蛙化現象

 彼女は僕にとって確かに魅力的な存在だった。僕好みのアバターでいつも遊んでいて楽しかった。彼女に対して恋愛感情が無いと言えば嘘になるだろう。だがそれは実に曖昧なもので、それよりも羨望のほうが強かった。対等ではない、いつも恍惚として見上げる存在。そんな状態が心地良かった。しかし、もっと近付きたいというもどかしさもあった。もし彼女とフレンド以上の関係性になれたらと夢想することもあった。だが彼女とV睡して以降、彼女に自分がどう思われているかという不安と小さな嫌悪の感情が僕のなかに生まれた。夢見心地でウトウトしている彼女はいつものユーモアのある振る舞いとは違い、しおらしく僕に甘えてきた。
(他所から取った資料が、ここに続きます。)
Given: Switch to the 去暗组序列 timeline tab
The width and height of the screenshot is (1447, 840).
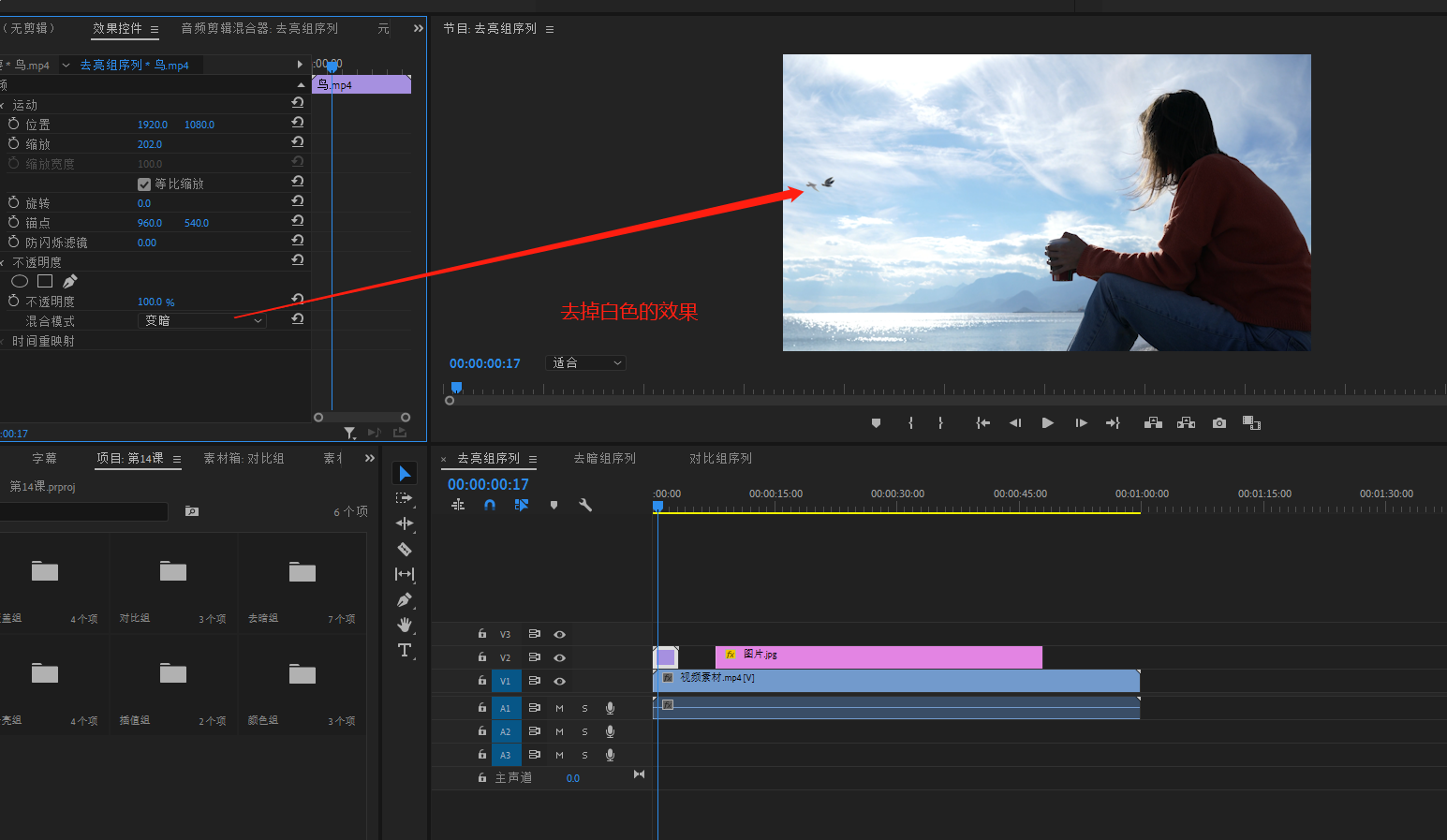Looking at the screenshot, I should 604,458.
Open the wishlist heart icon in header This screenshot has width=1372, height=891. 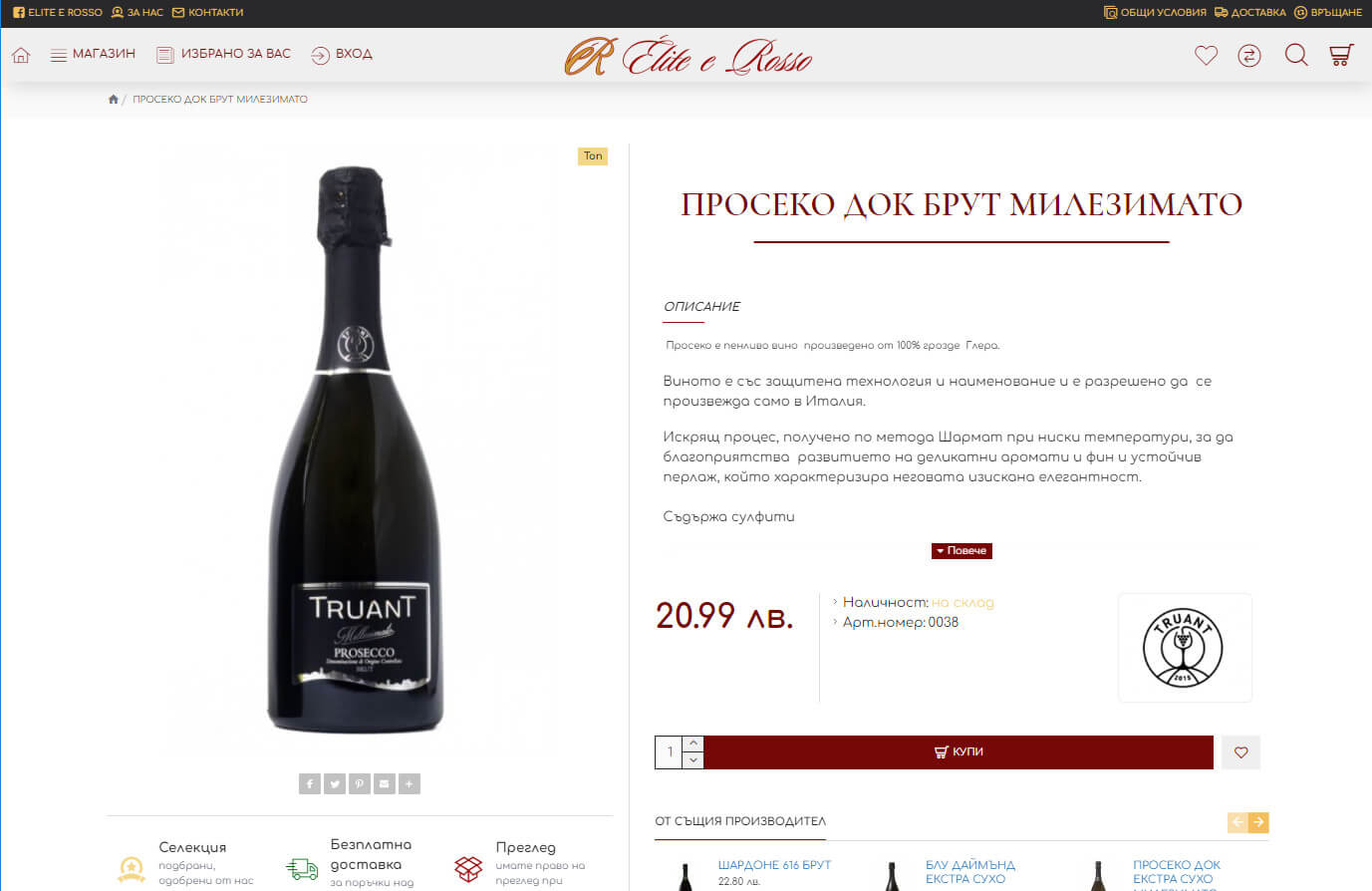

僕に向けられた好意は本来喜ばしいもののはずなのに素直にそれに喜べない。彼女の甘えに応えなければいけない、彼女を満たしてあげなければいけない。そんな義務感が生まれ、ダラダラとリラックスできるはずの時間にどこか窮屈さを感じた。相手がリラックスすればそれが反響してこちらもリラックスするはずなのに、甘える彼女を愛おしいと思いながらあやすことは幸福な瞬間であるはずなのに、僕の身体からはノルアドレナリンが分泌され緊張が走る。他人の好意と甘えに対する返報に義務はない。そのはずなのに、返報性という心理作用は僕を義務感と緊張のとぐろで締付けてくる。何に緊張しているかも、何に不安を感じているのかもわからず、僕は彼女の頭を撫でる。いつも他人からの好意を渇望していた。しかし、いざそれが目の前に到来すると不安と倦怠感に苛まれる。これは一体なぜなのだろう。僕は他人からの好意を恐れているのだろうか。いつもそれに飢えていたのに。胸の渇きが潤されるとわかった瞬間に、潤いを拒絶して自ら進んで渇きのなかにダイブしたくなる。ダイブするとは言ってもそこには潜る対象となる液体も潤いも水位もない。カラカラに乾き切った無慈悲な大地が広がっている。そこに飛び込み全身を打ちつける。それは自傷行為だ。しかし僕にはそのほうが安心できた。愛、恋、好意といった潤いと癒しを与えてくれる次元に跳躍することは僕にとっては安息の地から飛び出すことになる。皮肉なことに僕は飢えと渇きに慣れてしまった。それが当たり前になってしまった。人間は定住に安心を抱く。それがどれだけ劣悪な環境であろうと、そこが住まいとなれば世界で最も居心地の良い都となる。僕は砂漠の大地を自分の住まいにしてしまった。だから、どれだけ水の豊富なオアシスに出向いてもそこは住まいではない。人間は自分の住まいではない場所に長く留まれない。まるで戦争神経症患者が戦場に還って行くように、ホームレスが保護施設から飛び出してまた路上生活に還るように、僕にとっては孤独が還る場所になってしまった。孤独を嫌悪しながら孤独を選んでしまう。僕は鬱病患者になってしまった。病に苦しめられながら治療を拒否し、自ら病を選んでしまう病人。僕が求めていたのは現実にある潤いではなく、妄想のなかにだけある幻の潤いだった。そう、僕が求めていたのは、僕が欲しかったのは、潤いに満たされた状態ではなく、世界のどこかにある理想の潤いを追いかけ続ける状態だったのだ。それはつまり今この瞬間。僕は既に欲しいものを手にしていたのだ。僕は手に入らないことを欲していたのだ。